Todo mundo já teve essa sensação de que algo ruim pode acontecer, muitas vezes acompanhada por “batedeira no peito”, suor ou “embrulho no estômago”. A ansiedade tem sintomas similares ao medo, e pode se originar de traumas intensos, conflitos, fracassos ou estar acompanhada de outras doenças psiquiátricas, como depressão, psicoses, neuroses, etc. Pode também estar associada a doenças cardiovasculares ou respiratórias.

O Brasil ganhou o preocupante título de campeão de ansiedade no mais recente relatório sobre o tema publicado pela Organização Mundial da Saúde (OMS): 9,3% da população sofre com o problema de acordo com o documento, valor que é o triplo da média mundial, e supera de longe os Estados Unidos (6,3%). Assim como em outros continentes, as mulheres são as mais afetadas nas Américas: 7,7% sofrem de ansiedade, contra 3,6% dos homens

As manifestações da ansiedade envolvem desde sensações subjetivas de medo e apreensão, além de pensamentos catastróficos e sintomas físicos. O corpo todo pode ser afetado pela liberação de substâncias como a noradrenalina e o cortisol, que ativam a atenção, aumentam a pressão sanguínea e os batimentos cardíacos para preparar o organismo para reagir.

A empresária e escritora Karine Carrijo conta um pouco sobre sua luta contra a ansiedade. “Minhas crises começaram na adolescência após um trauma familiar. Fui diagnosticada por um psiquiatra, fiz todo um acompanhamento com psicólogos, fiz terapia. Com o uso dos remédios minhas crises aumentaram bastante, foi então que decidi parar de usar uns anos atrás. As crises começam quando eu estou em um momento de cobrança na vida pessoal, de trabalho, enfim, qualquer tipo de coisa que me envolva emocionalmente.
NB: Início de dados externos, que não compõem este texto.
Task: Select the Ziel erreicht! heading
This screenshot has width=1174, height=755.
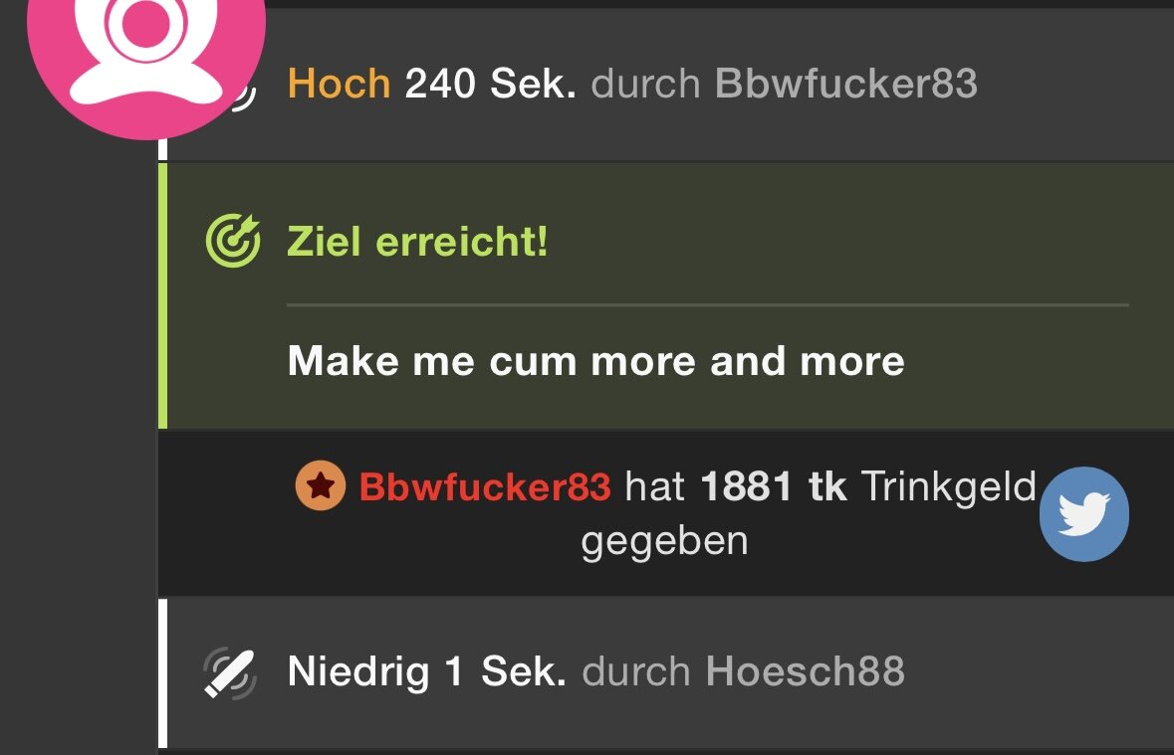Action: 417,242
Atualmente minhas crises estão controladas. Tive a última em novembro do ano passado”, conta.

A adoção de um estilo de vida saudável é altamente recomendado para prevenir e reduzir a ansiedade, assim como a mudança de hábitos diários. “A atividade que exerço quando estou muito ansiosa é escrever. Sou escritora e algo que me acalma muito é escrever. Quando as crises vem eu tenho pensamentos muito tristes, tenho vontade de chorar, desabafar com alguém, e quando eu coloco um fone, escuto uma música e começo a escrever as crises duram cerca de 20 minutos”, complementa.
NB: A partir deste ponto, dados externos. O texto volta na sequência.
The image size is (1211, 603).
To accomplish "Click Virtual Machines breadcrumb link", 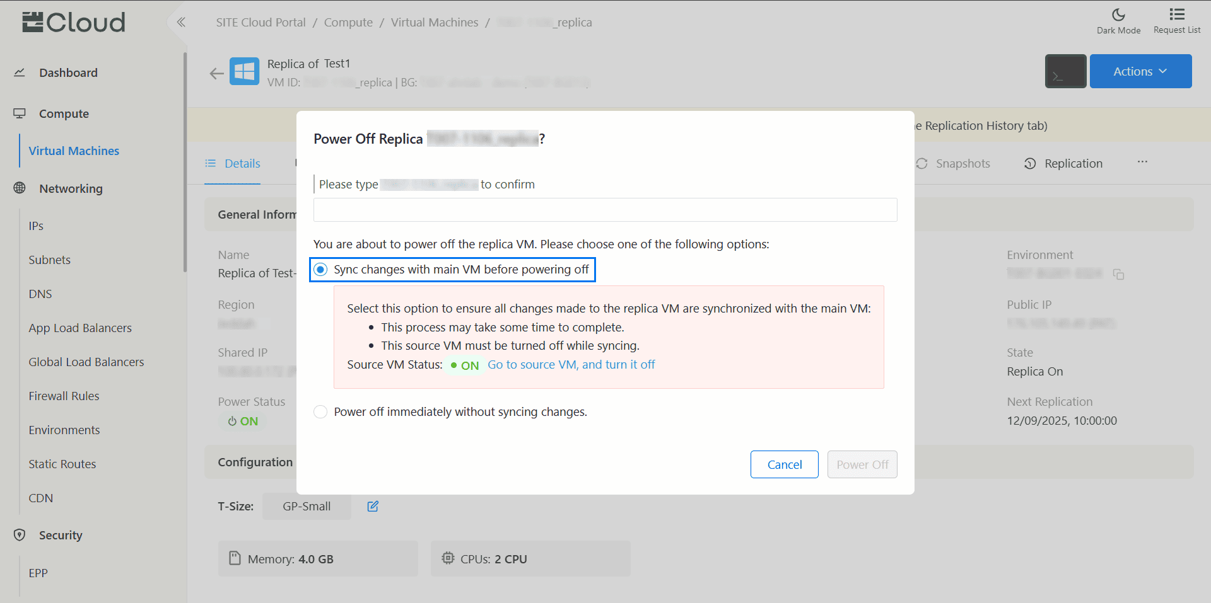I will (434, 23).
“Um conselho de quem tem ansiedade e sofre muito por pensamentos de precipitações é, não tenha medo. Dias ruins vão vir e está tudo bem não estar tudo bem o tempo todo. Nós não somos obrigados a estar 100% a vida inteira. Quando você aprender a lidar com suas imperfeições, você vai ver que essa é a sua melhor versão. Se você é ansioso, se organize, planeje, pensar, colocar tudo no papel, no computador, procurar uma forma de achar o seu eixo, e quando você encontrar sua vida vai fluir de forma natural”, finaliza Karine.